▶ [INPUT ROWS]:
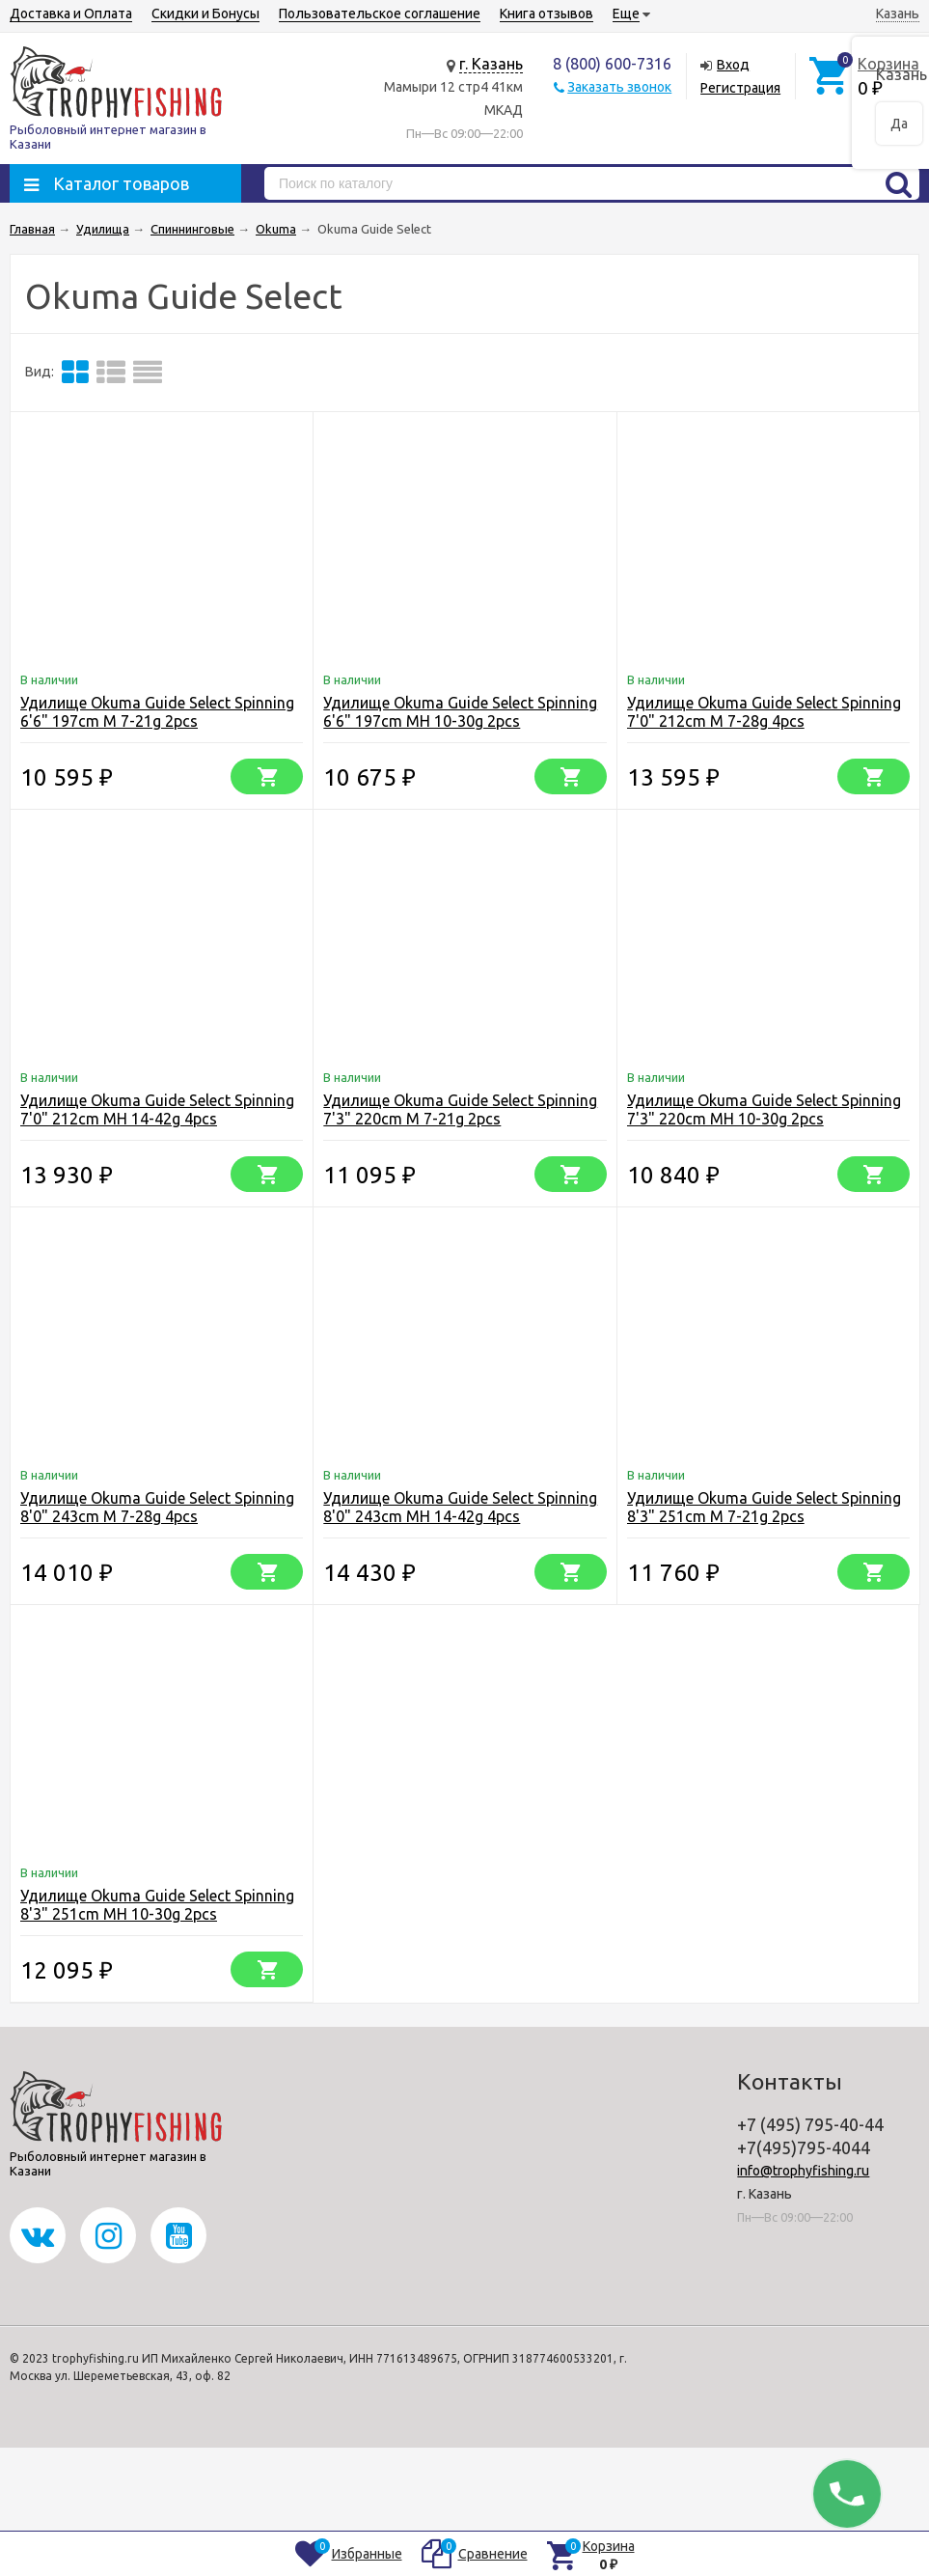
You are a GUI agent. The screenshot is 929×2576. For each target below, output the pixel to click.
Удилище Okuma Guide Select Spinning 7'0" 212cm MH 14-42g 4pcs (157, 1109)
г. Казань (491, 63)
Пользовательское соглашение (379, 13)
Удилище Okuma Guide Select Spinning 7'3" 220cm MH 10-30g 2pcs (764, 1109)
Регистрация (740, 88)
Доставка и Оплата (71, 13)
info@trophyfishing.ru (803, 2170)
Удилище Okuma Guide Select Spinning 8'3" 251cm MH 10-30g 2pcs (157, 1905)
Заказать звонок (619, 87)
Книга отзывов (546, 13)
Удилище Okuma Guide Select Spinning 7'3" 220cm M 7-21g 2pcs (460, 1109)
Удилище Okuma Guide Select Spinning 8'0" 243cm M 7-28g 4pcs (157, 1507)
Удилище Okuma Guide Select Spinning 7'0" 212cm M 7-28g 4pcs (764, 712)
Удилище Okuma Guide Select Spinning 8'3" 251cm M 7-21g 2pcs (764, 1507)
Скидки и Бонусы (205, 13)
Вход (733, 64)
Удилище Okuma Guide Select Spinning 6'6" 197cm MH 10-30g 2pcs (460, 712)
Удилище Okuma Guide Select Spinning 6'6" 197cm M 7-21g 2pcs (157, 712)
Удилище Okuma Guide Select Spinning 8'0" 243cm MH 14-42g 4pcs (460, 1507)
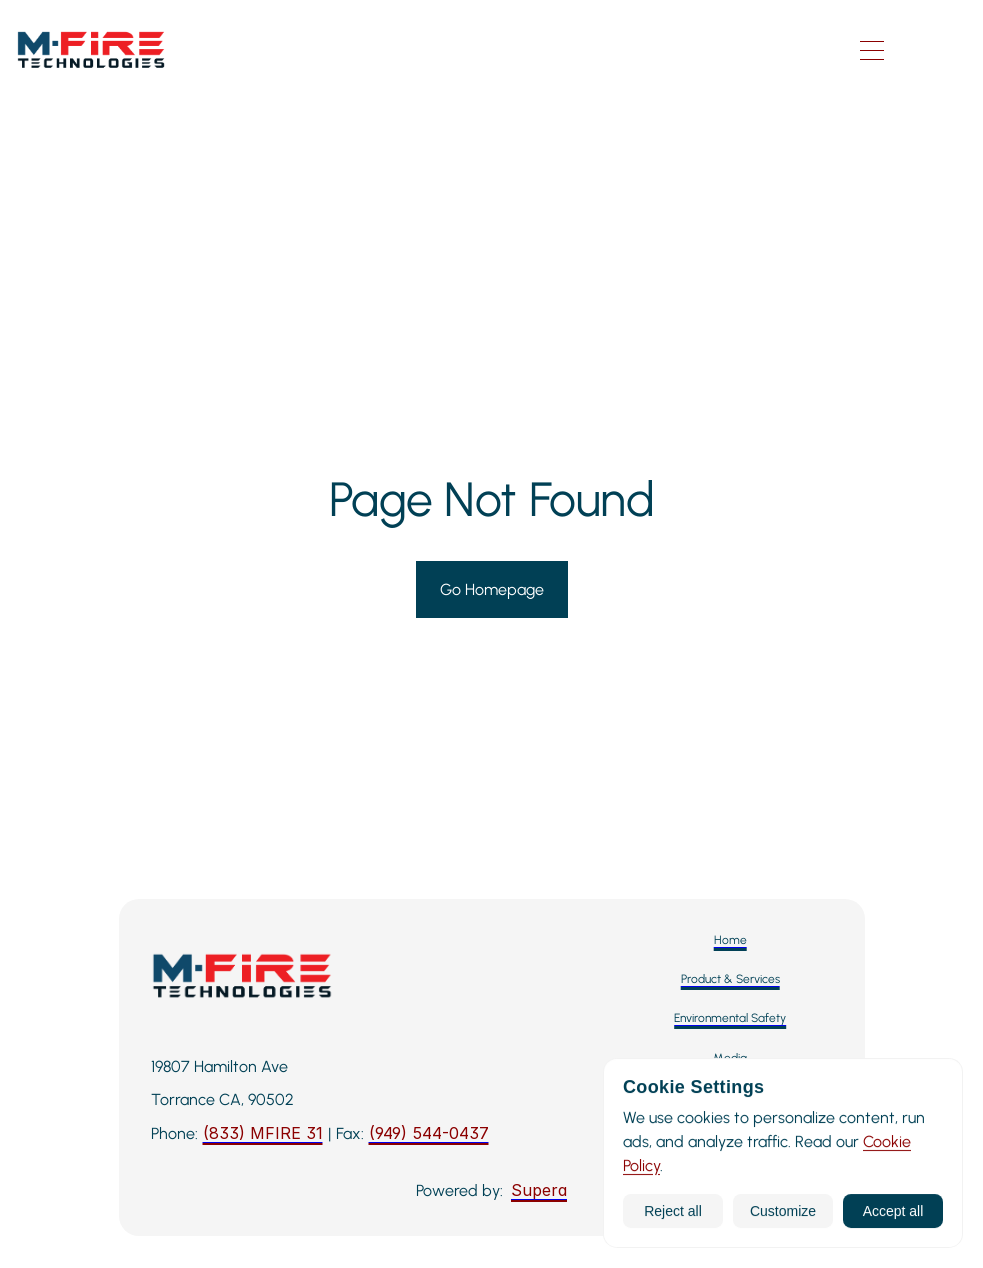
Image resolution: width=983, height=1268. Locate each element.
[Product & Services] (730, 979)
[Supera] (539, 1191)
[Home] (730, 940)
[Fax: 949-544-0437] (429, 1134)
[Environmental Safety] (730, 1018)
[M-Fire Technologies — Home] (396, 50)
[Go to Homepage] (492, 590)
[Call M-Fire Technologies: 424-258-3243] (263, 1134)
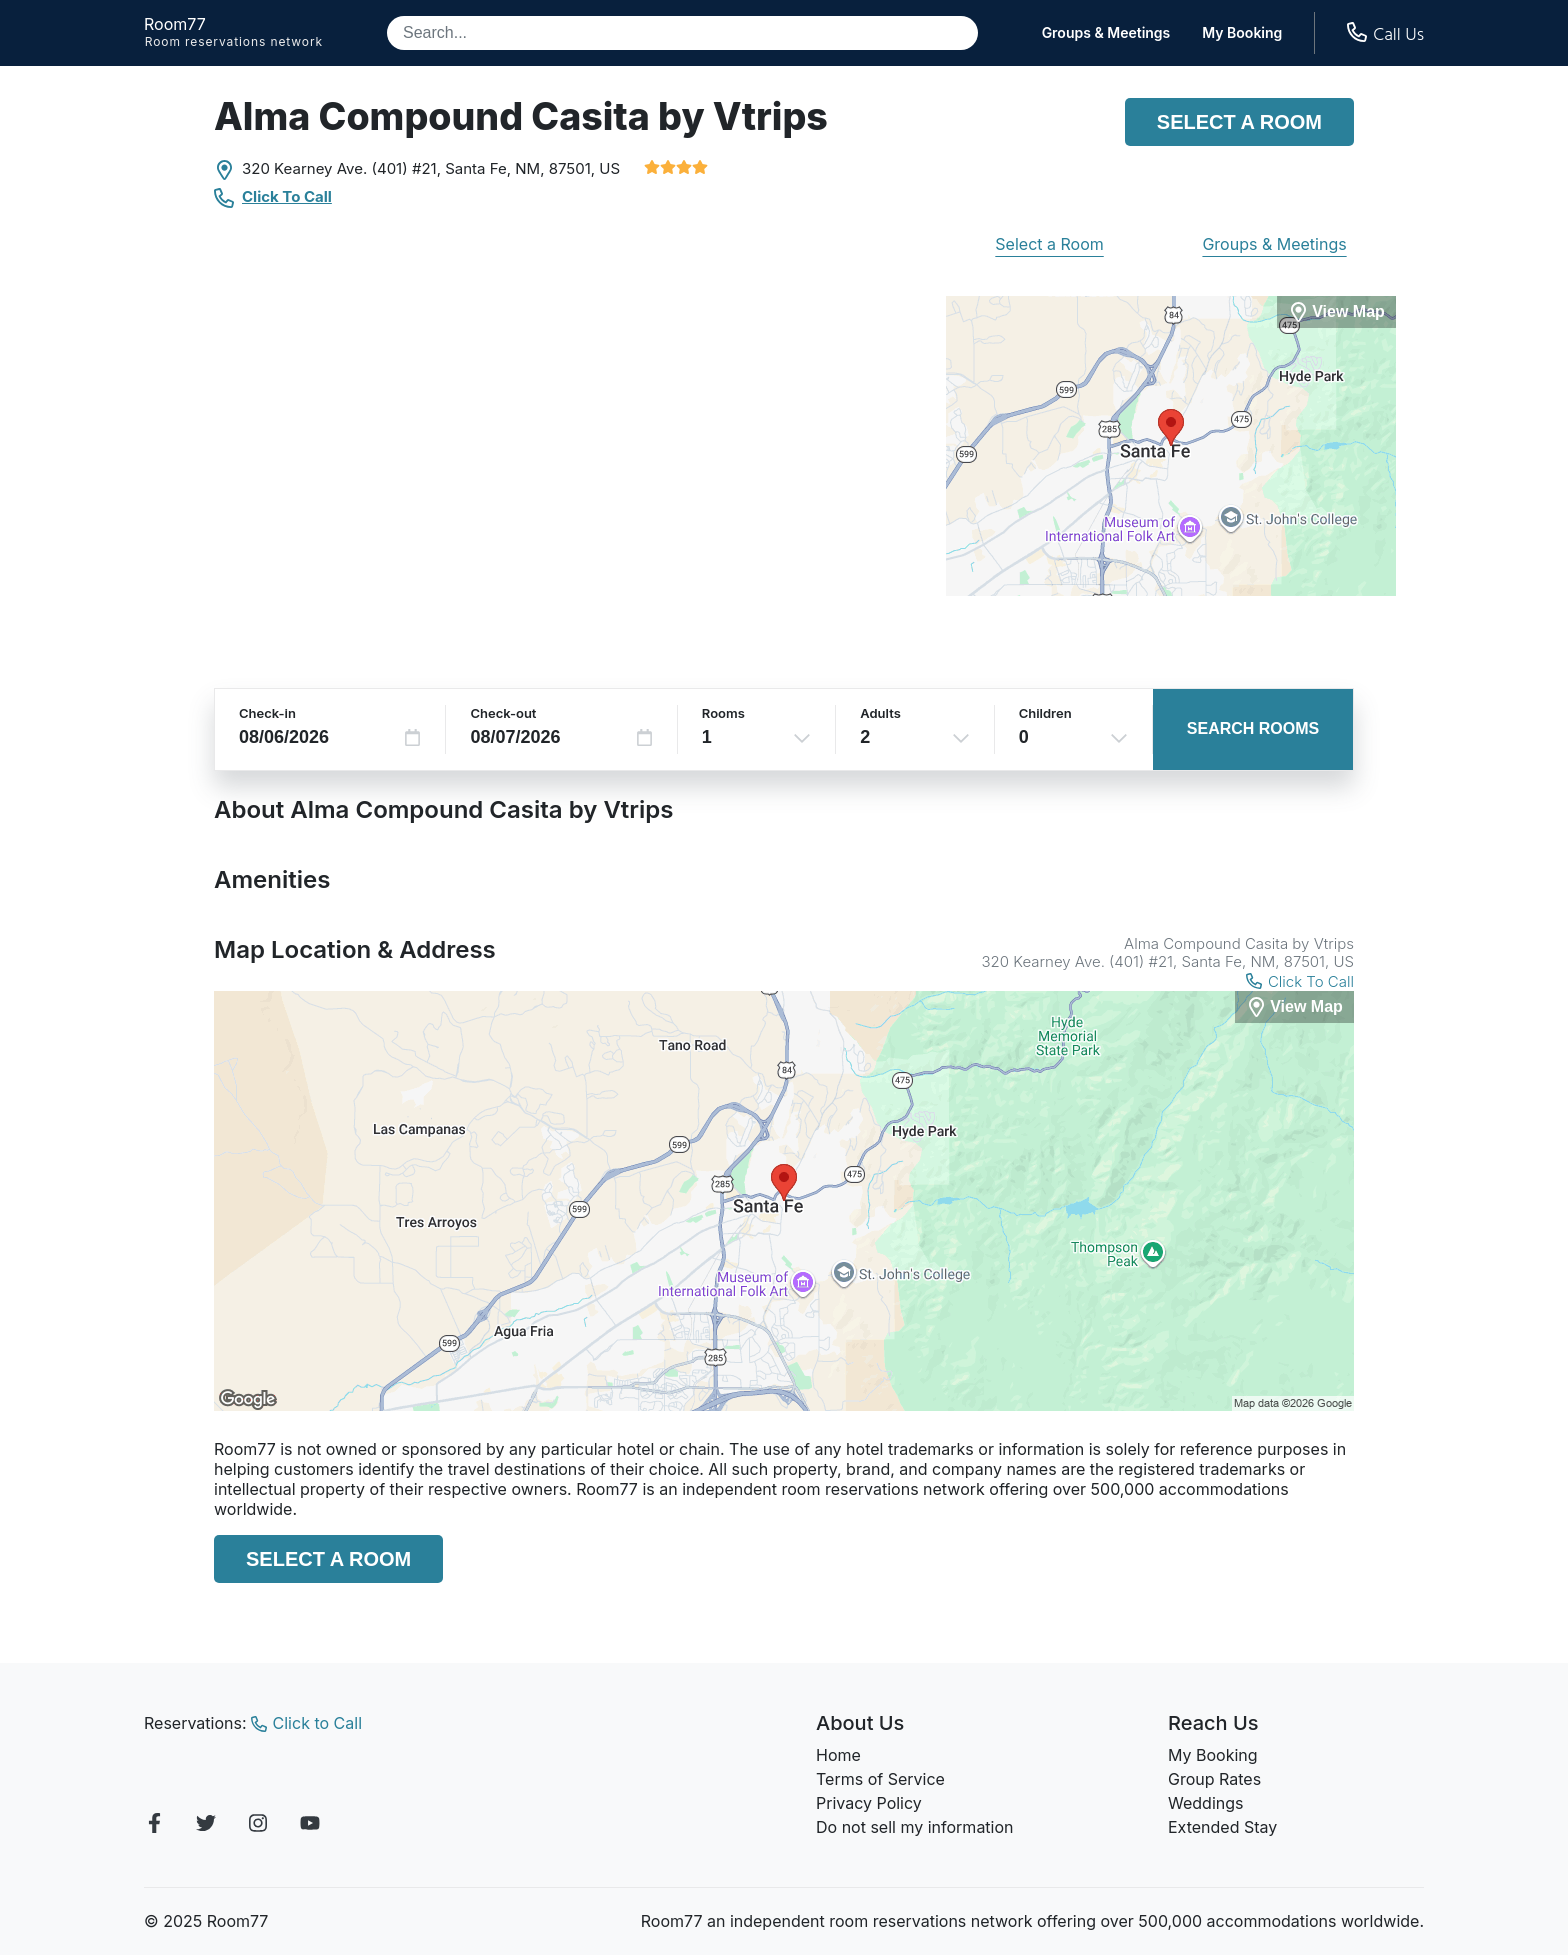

▶ [WHAT YOU ARE ASKED TO DO]:
Reproduce the records word for word, starting at the line that contains "4pcs (157, 1507)" and stopping after the line that contains "2pcs (157, 712)", with both of those lines included.

▶ [ANSWER TO THIS TASK]:
Удилище Okuma Guide Select Spinning 8'0" 243cm M 7-28g 4pcs (157, 1507)
Удилище Okuma Guide Select Spinning 7'0" 212cm M 7-28g 4pcs (764, 712)
Удилище Okuma Guide Select Spinning 8'3" 251cm M 7-21g 2pcs (764, 1507)
Скидки и Бонусы (205, 13)
Вход (733, 64)
Удилище Okuma Guide Select Spinning 6'6" 197cm MH 10-30g 2pcs (460, 712)
Удилище Okuma Guide Select Spinning 6'6" 197cm M 7-21g 2pcs (157, 712)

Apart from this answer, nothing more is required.